You then have to make a choice: take the gamble, approach and find a way to play it off if you are wrong, or do not approach and risk appearing rude.
In this instance, I really wanted to say hello if it was in fact her. And I had enough to go on that made it high a probability it was the person I thought it was. So I decided to say her name. In this type of situation, the worst case scenario would be no one responding to the name and because it was so crowded I could easily walk away. I tried it. And it was her. I got my hello.
What amazed me most after this experience was that so much time had passed and yet I was still able to use all of the other features I memorized about her to correctly identify who she was even without the face. I truly believe one of the reasons my memory is so excellent is because of things like face-blindness. It has to be good.
Another time my memory made up for my inability to have facial recognition was in college. I was walking to my dorm room and saw a hoop earring on the ground. There was nothing special about it and looked exactly like one any girl could be wearing. I picked up the earring and brought it to the girl I thought it belonged to. I was correct. Out of over 5,000 students I knew which one the earring belonged to because I had memorized every accessory everyone wore in order to recognize them. I knew it was her earring because I had used it to identify her before.
For autistic people like me, changing your style, your hair, or even simple things about your appearance without warning is incredibly difficult. I use all of those things to identify you. It’s all I have.
How to help.
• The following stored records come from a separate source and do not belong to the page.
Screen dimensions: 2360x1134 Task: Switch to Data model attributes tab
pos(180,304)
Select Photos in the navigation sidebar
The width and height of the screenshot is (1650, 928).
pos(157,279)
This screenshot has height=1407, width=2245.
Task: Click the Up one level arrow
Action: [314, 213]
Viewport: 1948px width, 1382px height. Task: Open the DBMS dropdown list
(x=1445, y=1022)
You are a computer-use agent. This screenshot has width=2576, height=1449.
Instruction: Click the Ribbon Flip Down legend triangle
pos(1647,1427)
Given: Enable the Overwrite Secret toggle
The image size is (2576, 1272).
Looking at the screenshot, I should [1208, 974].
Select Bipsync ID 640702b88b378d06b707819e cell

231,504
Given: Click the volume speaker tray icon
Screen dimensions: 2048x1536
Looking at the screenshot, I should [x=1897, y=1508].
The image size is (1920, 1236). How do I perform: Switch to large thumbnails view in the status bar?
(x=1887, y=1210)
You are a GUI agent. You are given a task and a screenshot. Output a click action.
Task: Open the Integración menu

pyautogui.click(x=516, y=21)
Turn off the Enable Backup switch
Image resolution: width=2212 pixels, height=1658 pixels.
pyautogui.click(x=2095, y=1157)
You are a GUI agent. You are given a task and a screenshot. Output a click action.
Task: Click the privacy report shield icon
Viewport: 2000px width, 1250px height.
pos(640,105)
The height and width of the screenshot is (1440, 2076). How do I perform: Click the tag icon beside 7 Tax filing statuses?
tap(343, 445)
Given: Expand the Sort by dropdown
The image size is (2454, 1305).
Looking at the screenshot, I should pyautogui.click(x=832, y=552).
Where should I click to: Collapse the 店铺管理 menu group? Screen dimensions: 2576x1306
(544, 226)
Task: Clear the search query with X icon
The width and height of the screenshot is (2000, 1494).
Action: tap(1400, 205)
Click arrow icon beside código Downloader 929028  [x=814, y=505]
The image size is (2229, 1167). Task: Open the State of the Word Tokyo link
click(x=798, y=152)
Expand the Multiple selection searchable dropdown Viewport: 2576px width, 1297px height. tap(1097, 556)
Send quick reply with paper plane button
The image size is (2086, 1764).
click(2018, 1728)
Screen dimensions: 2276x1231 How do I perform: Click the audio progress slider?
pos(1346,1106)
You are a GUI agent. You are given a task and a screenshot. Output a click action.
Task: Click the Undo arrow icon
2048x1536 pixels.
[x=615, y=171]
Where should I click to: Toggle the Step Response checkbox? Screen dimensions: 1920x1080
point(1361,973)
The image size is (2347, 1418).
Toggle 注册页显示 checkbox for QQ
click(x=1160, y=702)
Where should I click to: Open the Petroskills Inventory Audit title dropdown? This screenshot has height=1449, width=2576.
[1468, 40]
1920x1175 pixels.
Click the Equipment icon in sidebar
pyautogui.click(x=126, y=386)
This is not to say do not ever change. It is important that we adapt. But this would often be a source of anxiety for me. If someone changes without warning I now have no way of recognizing them. For family members or close friends, it is helpful if they warn me before they make a change so that I know what to expect and to document it into my memory. If meeting somewhere, let us know exactly where you are and pick a place where you are easily visible or where you can see us and approach if we fail to find you.
My coworkers and friends may change appearance often, and there is nothing I can do about that. I have learned effective ways around it. Effective, but draining. Although most of my masking has become automatic, lack of facial recognition is the one thing I am still very much aware of and struggle with daily. Pulling out all of my other memories of identifiers is not automatic at all, it is taxing. Even though I have become good at it. In many cases I prep myself beforehand. I do my research. Do I know what they are wearing? Do I have a picture I could look at and maybe hope something sticks before they walk in? Do I know where they are sitting or who they are with?
This world is made up with nonverbal communication as its main language and millions of faces. Both of which I am unable to learn. Know that I do wish I could see when you are frustrated or sad. I wish I could see the uniqueness of your face. But in a world where I am overrun by sensory and lack of spatial connection, it leaves me navigating a different path. One of swirling colors so bright they hurt, sounds so loud they pierce my ears, eyes so intense they bring uneasiness to my soul, and faces so many that I see all yet none.
I am forever navigating without a map. Navigating a faceless world.